Additional supplies, not mentioned:

  • One invisible zip - measure your pattern for accuracy.  I used an 18 in. invisible.
  • Three buttons for center front (under dress)
  • One button for belt
  • Interfacing for the bodice drapes (i didn’t use)

Pattern pieces

  1. Bodice front [drape template].  Cut in paper only.
  2. Bodice back [drape template].  Cut in paper only.
  3. Bodice front drape.  Cut 2 in print cotton.
  4. Bodice back drape.  Cut 2 in print cotton.
  5. Outer skirt, right side.  Cut 1 in print cotton.
  6. Outer skirt, left side.  Cut 1 in print cotton.
  7. Outer skirt, back.  Cut 1 on fold in print cotton.
  8. Inner bodice front.  Cut 2 in solid cotton.
  9. Inner bodice back.  Cut 2 in solid cotton.
  10. Placket (inner bodice front).  Cut 2 in solid cotton.
  11. Belt.  Cut 2 in solid cotton.
  12. Inner skirt, front and back.  Cut 2 on fold in solid cotton.

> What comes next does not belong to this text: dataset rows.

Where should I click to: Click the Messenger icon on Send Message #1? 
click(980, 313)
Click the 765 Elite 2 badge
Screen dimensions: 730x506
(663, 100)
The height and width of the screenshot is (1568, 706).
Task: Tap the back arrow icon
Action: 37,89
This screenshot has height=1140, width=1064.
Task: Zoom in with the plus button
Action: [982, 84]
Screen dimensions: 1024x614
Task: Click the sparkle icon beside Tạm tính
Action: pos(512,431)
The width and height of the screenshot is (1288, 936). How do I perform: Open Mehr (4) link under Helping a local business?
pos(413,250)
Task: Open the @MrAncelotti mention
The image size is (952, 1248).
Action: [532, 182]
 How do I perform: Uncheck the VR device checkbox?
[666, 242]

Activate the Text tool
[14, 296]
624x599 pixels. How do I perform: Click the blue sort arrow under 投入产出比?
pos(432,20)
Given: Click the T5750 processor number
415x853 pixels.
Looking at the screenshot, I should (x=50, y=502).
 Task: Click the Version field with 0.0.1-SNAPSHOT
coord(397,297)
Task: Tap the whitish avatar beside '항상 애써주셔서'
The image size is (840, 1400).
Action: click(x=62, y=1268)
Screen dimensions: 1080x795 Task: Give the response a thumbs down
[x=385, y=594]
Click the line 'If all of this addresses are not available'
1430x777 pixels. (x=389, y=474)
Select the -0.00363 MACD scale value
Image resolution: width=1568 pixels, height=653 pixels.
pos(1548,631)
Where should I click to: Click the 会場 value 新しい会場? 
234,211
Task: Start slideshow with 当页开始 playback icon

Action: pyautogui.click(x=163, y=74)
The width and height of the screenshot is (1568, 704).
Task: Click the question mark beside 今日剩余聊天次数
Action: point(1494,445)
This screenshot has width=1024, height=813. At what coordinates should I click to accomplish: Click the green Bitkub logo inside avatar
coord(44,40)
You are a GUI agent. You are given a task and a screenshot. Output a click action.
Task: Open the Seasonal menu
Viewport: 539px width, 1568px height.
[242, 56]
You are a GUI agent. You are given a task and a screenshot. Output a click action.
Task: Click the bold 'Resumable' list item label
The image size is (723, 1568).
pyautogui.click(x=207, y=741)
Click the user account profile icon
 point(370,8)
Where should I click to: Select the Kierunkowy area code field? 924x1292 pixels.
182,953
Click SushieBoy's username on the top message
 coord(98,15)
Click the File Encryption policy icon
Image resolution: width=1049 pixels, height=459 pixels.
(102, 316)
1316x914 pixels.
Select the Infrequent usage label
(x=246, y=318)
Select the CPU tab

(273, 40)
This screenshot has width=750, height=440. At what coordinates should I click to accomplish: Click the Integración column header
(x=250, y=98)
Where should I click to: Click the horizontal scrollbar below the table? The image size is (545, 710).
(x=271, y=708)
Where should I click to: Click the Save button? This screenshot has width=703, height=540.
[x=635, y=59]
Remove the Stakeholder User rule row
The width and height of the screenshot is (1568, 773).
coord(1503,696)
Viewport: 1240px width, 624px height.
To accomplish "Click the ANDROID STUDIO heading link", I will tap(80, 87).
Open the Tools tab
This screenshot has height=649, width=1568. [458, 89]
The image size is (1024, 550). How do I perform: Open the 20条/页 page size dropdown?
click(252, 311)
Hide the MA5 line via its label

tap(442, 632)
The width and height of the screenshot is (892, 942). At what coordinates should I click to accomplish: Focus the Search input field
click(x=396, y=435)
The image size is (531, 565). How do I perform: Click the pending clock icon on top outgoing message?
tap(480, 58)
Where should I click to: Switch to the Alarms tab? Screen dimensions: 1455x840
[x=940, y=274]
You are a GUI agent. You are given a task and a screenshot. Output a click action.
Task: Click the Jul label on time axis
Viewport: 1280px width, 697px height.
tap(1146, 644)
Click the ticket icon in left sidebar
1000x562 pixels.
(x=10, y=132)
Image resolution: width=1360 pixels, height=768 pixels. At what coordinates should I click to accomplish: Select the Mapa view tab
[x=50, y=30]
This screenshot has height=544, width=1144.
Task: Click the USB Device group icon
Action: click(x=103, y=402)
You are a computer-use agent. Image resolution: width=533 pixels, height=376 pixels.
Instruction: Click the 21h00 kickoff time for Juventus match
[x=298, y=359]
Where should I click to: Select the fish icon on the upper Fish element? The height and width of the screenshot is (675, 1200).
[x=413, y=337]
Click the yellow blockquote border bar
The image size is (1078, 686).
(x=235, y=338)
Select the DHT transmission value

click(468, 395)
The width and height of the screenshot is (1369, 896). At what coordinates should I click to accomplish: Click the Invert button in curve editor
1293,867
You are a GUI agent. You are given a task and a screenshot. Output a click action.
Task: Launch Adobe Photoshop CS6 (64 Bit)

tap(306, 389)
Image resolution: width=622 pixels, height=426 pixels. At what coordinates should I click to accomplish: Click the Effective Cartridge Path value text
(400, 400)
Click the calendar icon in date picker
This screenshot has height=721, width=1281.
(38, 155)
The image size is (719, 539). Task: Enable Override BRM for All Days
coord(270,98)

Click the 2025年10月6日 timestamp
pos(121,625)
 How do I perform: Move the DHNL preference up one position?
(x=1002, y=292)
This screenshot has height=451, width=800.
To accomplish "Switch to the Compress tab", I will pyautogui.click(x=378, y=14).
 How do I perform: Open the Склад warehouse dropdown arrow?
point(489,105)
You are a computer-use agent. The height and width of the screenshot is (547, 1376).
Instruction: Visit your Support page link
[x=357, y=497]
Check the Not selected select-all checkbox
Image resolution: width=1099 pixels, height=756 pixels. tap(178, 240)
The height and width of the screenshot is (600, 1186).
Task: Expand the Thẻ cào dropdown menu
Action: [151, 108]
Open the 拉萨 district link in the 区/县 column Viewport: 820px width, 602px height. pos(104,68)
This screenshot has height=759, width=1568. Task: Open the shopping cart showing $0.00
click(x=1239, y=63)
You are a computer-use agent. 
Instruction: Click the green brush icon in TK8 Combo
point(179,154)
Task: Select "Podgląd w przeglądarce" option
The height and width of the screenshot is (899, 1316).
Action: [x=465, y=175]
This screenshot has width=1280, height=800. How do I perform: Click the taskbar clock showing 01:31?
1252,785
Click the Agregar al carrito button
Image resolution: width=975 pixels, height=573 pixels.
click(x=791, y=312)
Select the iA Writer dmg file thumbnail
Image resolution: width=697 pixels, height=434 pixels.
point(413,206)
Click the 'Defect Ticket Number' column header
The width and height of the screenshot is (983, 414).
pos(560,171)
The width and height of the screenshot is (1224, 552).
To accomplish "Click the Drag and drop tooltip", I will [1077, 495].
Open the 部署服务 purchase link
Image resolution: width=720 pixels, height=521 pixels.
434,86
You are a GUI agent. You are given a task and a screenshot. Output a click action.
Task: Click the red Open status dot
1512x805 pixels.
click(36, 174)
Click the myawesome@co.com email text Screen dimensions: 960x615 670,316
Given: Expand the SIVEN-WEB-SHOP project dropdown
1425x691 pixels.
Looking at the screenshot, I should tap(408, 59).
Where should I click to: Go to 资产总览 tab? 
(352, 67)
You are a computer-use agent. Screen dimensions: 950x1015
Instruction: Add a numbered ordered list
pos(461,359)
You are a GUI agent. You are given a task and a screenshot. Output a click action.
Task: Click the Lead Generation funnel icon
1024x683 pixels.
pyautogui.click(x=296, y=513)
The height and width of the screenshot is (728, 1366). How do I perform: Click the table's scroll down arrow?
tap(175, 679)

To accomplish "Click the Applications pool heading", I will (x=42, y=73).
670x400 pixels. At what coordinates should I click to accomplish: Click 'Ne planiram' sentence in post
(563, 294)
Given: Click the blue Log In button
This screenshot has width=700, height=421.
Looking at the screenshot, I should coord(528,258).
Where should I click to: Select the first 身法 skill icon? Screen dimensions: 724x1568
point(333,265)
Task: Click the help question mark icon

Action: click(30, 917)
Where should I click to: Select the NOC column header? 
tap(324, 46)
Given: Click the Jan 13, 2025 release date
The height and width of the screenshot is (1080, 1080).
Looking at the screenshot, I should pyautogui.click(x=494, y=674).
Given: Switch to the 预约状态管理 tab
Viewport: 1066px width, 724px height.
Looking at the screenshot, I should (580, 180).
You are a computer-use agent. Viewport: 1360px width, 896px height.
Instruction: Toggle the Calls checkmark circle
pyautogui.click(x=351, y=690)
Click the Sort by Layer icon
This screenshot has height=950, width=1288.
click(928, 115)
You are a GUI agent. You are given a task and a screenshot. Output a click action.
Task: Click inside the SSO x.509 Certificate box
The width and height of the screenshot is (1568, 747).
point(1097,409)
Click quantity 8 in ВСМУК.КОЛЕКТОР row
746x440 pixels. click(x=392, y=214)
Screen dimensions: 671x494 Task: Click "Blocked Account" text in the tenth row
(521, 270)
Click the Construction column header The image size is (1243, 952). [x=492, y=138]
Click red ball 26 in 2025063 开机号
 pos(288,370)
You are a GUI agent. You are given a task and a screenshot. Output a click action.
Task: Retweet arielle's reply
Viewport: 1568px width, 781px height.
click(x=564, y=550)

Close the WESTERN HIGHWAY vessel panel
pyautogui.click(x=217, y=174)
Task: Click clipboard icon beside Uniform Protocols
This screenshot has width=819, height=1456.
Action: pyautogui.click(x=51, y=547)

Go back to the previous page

For ruffles, cut the following:

  • Of the print fabric, for the outer skirt ruffle, Cut strips 12 cm wide until you have a total of 4.20 m. altogether.
  • Of the print fabric, for the inner skirt ruffle, Cut strips 24 cm. wide until you have a total of 1.40 m. altogether.
  • Of the solid fabric, for the straps, cut 2 strips 8 cm. wide by 35 cm. long

Assembly:

  1. Apply lightweight interfacing to the plackets, belt, drape facings, and straps.  [I skipped this step]
  2. For the drapes, fold the facings under along the lines indicated on the pattern.  Baste.  Iron.  [I did a narrow roll hem because this was not a good idea for my transparent fabric]
  3. Overlaying the front drapes onto the templates, form little pleats along the underarm to align the drape to points K-J.  Baste.  Repeat for the back drapes (points X-Z).  Similarly, gather or pleat the lower edge of the drape to mate up with the template. Baste.
  4. Sew the right sides together of the outer bodice (completed drapes).
  5. Mark the center front [and back] of each piece.  Overlap each the fronts and backs to match the center front and center back points, respectively, at the lower edge.  The front should have the right side over the left, and the back should have the left side over the right. Baste.
  6. Sew the sides of each of the interior and exterior skirts, leaving an opening (as marked) for the zipper on the left side.
  7. Piece together the ruffle for the outside skirt (the narrow one) into one long strip. Finish both edges with either a serger or a narrow roll hem foot. Gather the strip 1 cm. (3/8″) from one edge to match the outer skirt markers A-B.  A is on the front right.  B is on the front left. Apply with a top-stitch along the gathered seam.
  8. Sew the fronts together between markers A-B.
  9. Gather the upper edge of the outer skirt to match the upper edge of the inner skirt.  Sew together.
  10. Sew the darts in the inner bodice front.  Gather lightly Between markers C-D to meet up with the placket. [you are supposed to finish the upper edges on this after applying the placket, but I did this with a narrow roll hem before].
  11. Apply the placket to each side. Place the right placket over the left placket.  Sew in place along the bottom. Form the buttonholes and sew the buttons.
  12. Close the center front seam.
  13. Sew the right sides together (front and back interior bodice)
  14. Finish the upper edge with a narrow roll hem.
  15. Piece together the ruffle for the inside skirt (the wide one) to form one continuous loop.  Finish both edges with either a serger or a narrow roll hem foot.  Gather to mate with the lower edge of the interior skirt.  Sew in place.
  16. Unite the skirt with the interior bodice along the waistline. Sew. [I included the outer bodice, as well.
  17. Finish the armhole edges and outer bodice with bias binding.
  18. Sew and turn the straps. Apply to the dress and sew in place through all thicknesses.
  19. Apply the zipper.
  20. Sew and turn the belt.  Apply the button and buttonhole.  Topstitch to the left side seam, at the waistline.

Finishing details.

My dress was even MORE frothy and cupcake-y than my picture when I was done.  I went over the finished dress with a vertical steamer in an attempt to make it a little less like a quinceanera dress.